Barraga also says the county should use its entire rainy-day fund, which currently has $60 million. Levy, however, wants to use $12 million of the fund to pay bills for Tropical Storm Irene, until federal aid comes in.
Instead of threatening layoffs if the county's 10,000 workers refuse to agree to pay 25 percent of health care premiums, Barraga wants Suffolk to press unions for deferral of two-weeks' pay. Immediate savings would be worth about $32 million, and workers would get the money when they retire or leave the county, Barraga said.
Meanwhile, Barraga says Suffolk should seek a 25 percent share of health premiums only from newly hired workers. "I think the unions see the handwriting on the wall," about the need to pick up some of their health care costs, he said. However, "What's on the table is not going to fly" with them, Barraga said.
Levy spokesman Mark Smith conceded Barraga's "rock-solid" standing as a fiscal conservative. Nonetheless, Levy opposes Barraga's plan, preferring "real, recurring savings . . . from requiring employee health care premiums," Smith said. "Use of the [rainy-day] fund and other one-shots lets the unions off the hook and will lead to a downgrading of our historic high bond ratings."
Presiding Officer William Lindsay (D-Holbrook) said some of Barraga's "ideas have merit, but much of what he is talking about [involves] one-shots, which is not the most appealing way to go." But he agreed the county should avoid layoffs.
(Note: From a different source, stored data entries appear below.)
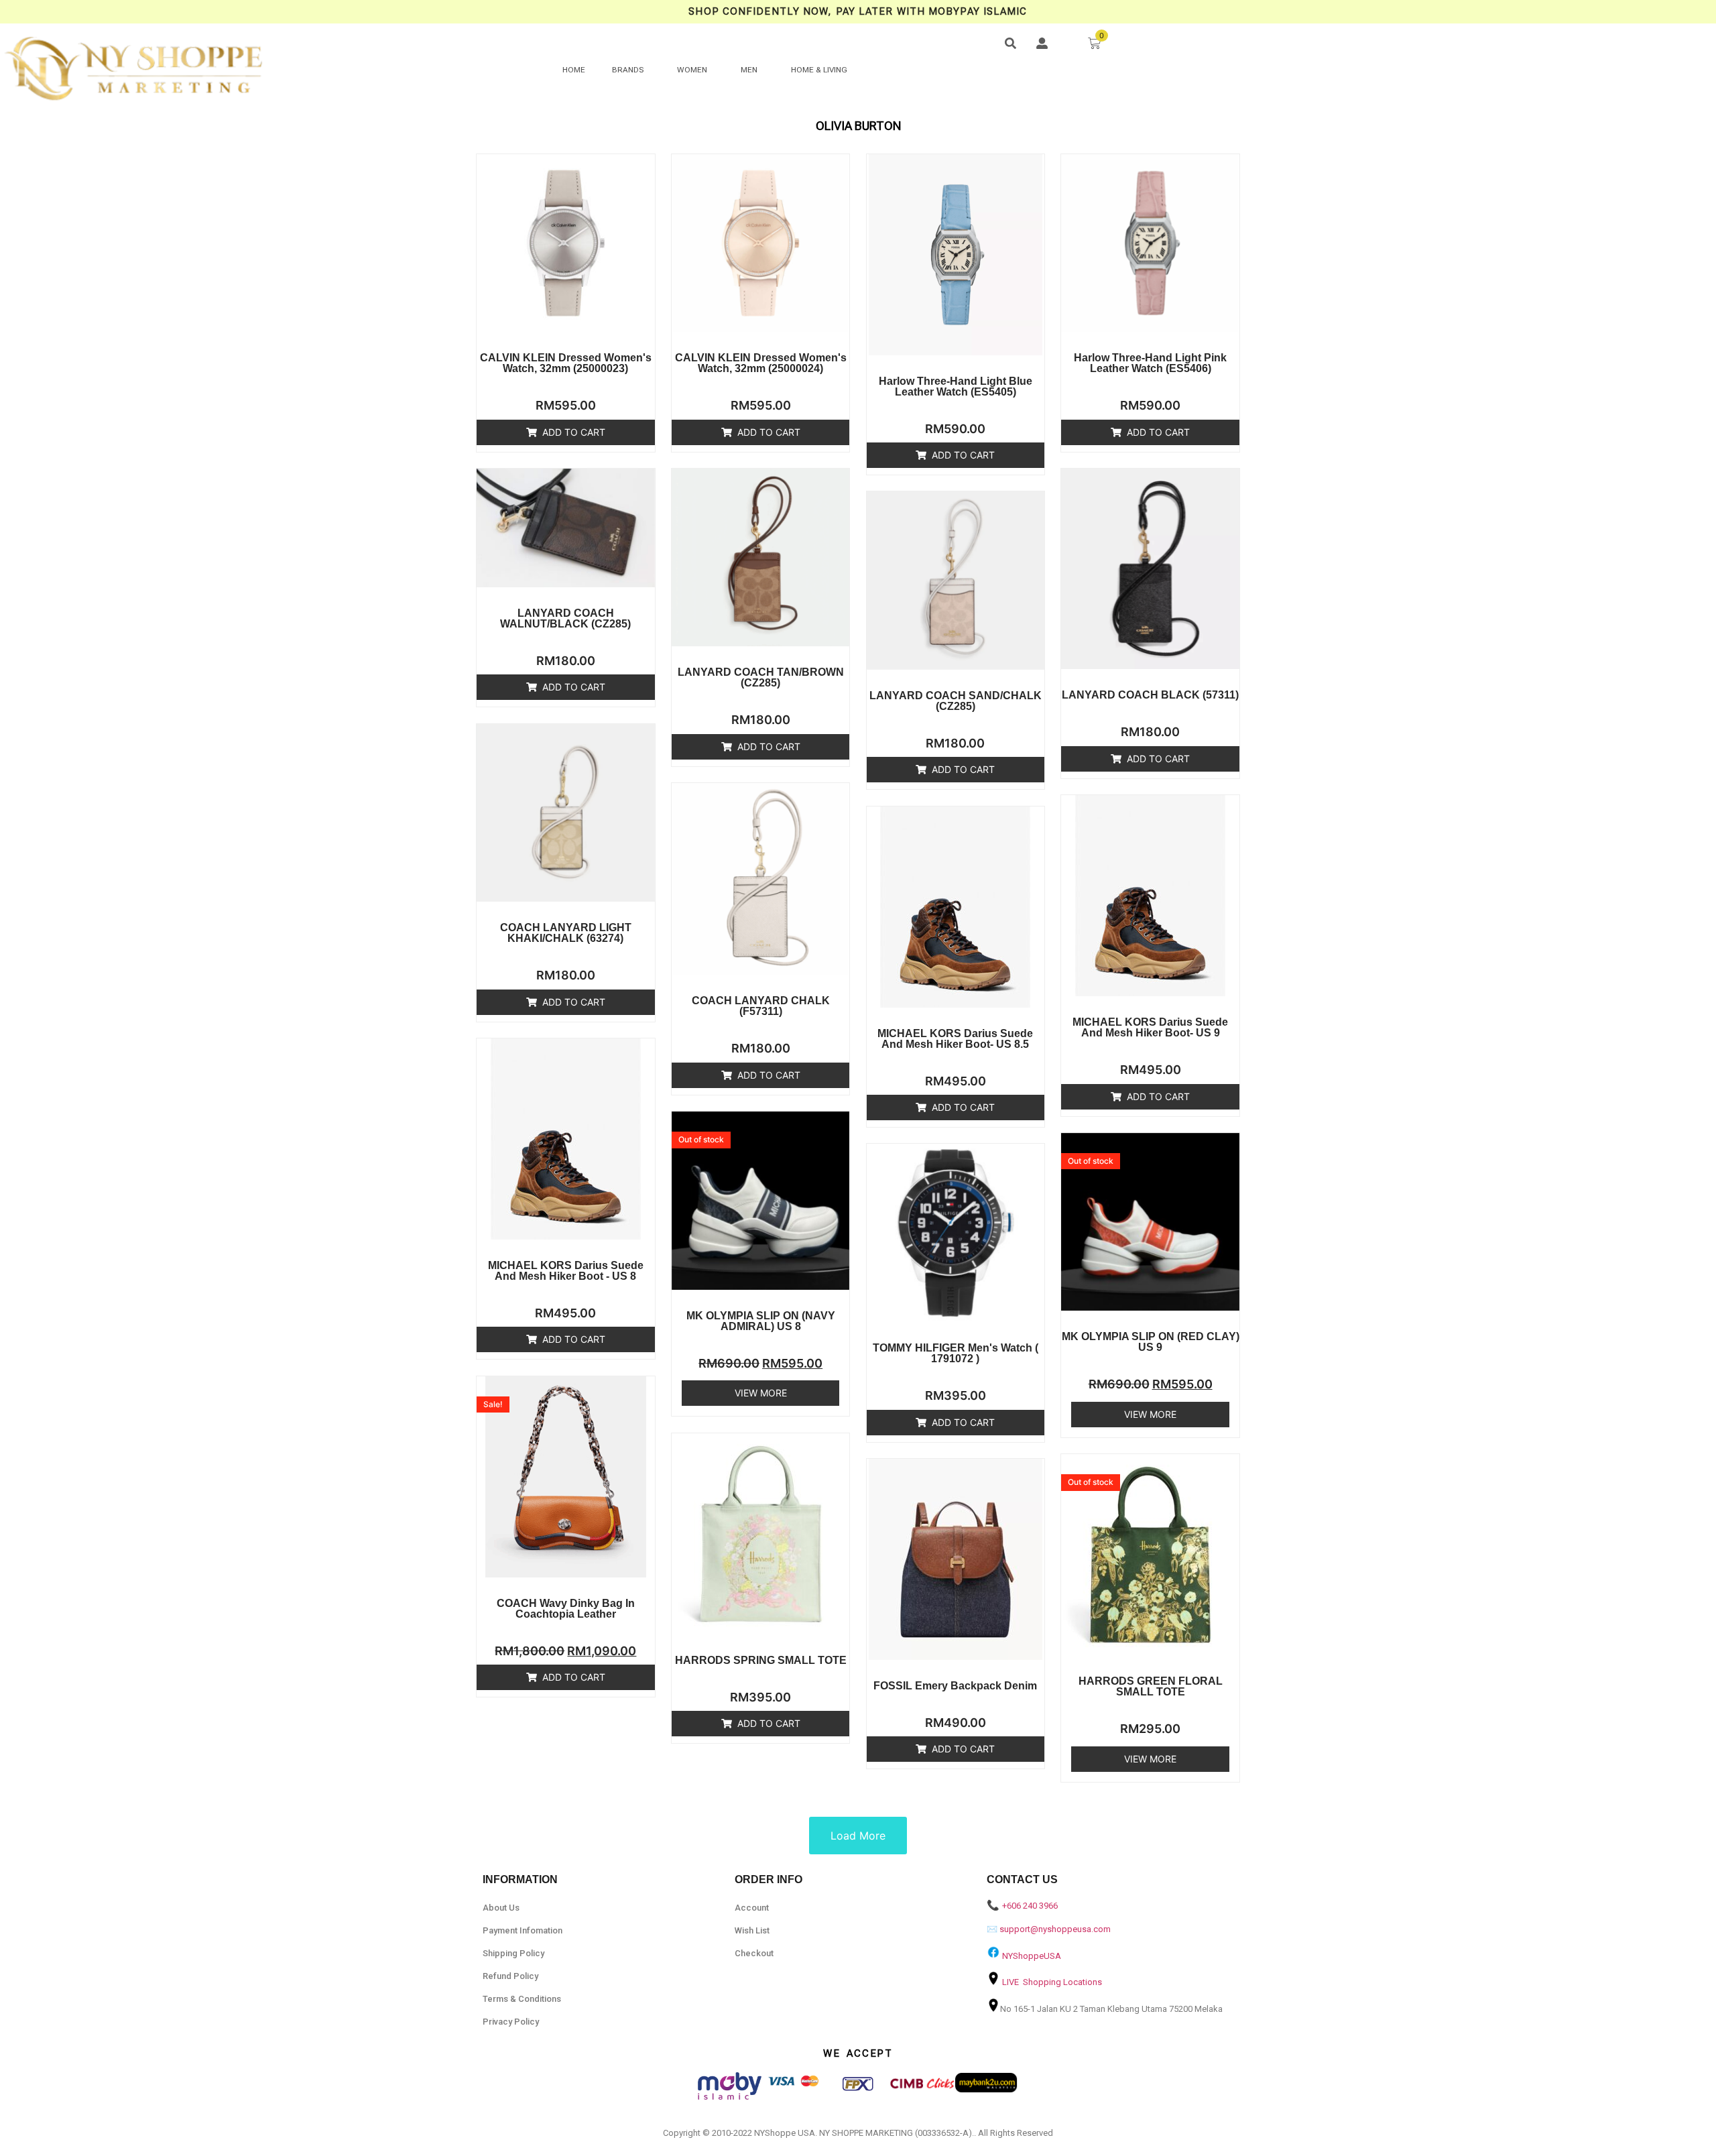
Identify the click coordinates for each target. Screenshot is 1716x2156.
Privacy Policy (511, 2022)
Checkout (754, 1953)
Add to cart (573, 432)
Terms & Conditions (522, 1999)
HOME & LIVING (819, 69)
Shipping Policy (513, 1953)
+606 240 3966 (1030, 1906)
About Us (501, 1908)
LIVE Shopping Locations (1052, 1982)
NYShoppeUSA (1031, 1956)
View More (761, 1392)
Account (752, 1908)
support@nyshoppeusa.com (1055, 1929)
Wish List (752, 1930)
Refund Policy (510, 1976)
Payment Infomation (522, 1930)
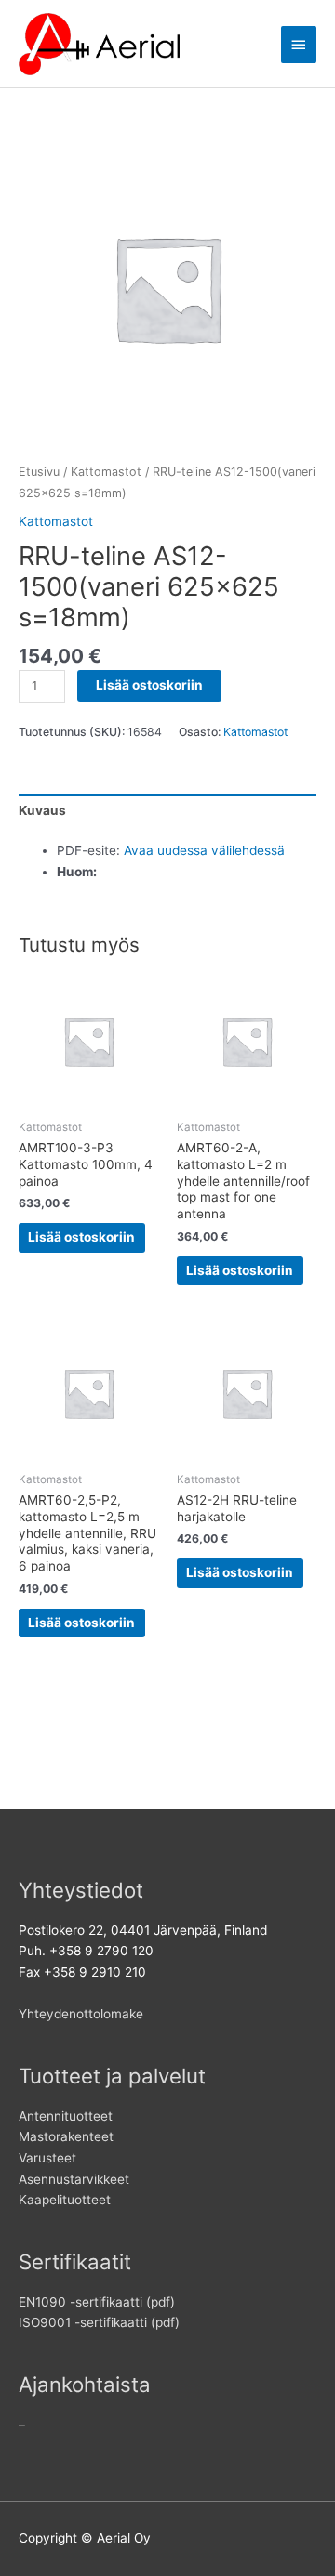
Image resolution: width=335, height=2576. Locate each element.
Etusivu (39, 472)
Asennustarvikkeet (74, 2179)
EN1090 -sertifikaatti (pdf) (97, 2301)
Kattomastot (106, 472)
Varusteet (47, 2157)
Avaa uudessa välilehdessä (204, 850)
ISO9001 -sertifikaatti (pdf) (99, 2322)
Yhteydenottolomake (81, 2013)
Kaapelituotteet (65, 2199)
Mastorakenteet (66, 2136)
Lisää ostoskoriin (149, 684)
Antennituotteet (66, 2116)
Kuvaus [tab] (42, 810)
Still, Barraga's proposal remains the most concrete Republican offering in play. Two weeks ago, a GOP news conference fell flat after Suffolk Treasurer Angie Carpenter, the party's county executive candidate, declined to endorse a $65 million plan to sell off liens on unpaid taxes. GOP minority leader John M. Kennedy Jr. (R-Nesconset) then promised to deliver a new GOP budget initiative last Tuesday -- the same day Barraga released his proposal -- but that plan has yet to materialize.
Kennedy said Barraga's proposals likely will form part of both the final GOP budget plan and the legislature's ultimate budget package.
"Laying off hundreds of people is completely unnecessary, and I would consider it a personal failure of leadership if that should happen," Barraga said. "How would that grow Suffolk's economy?"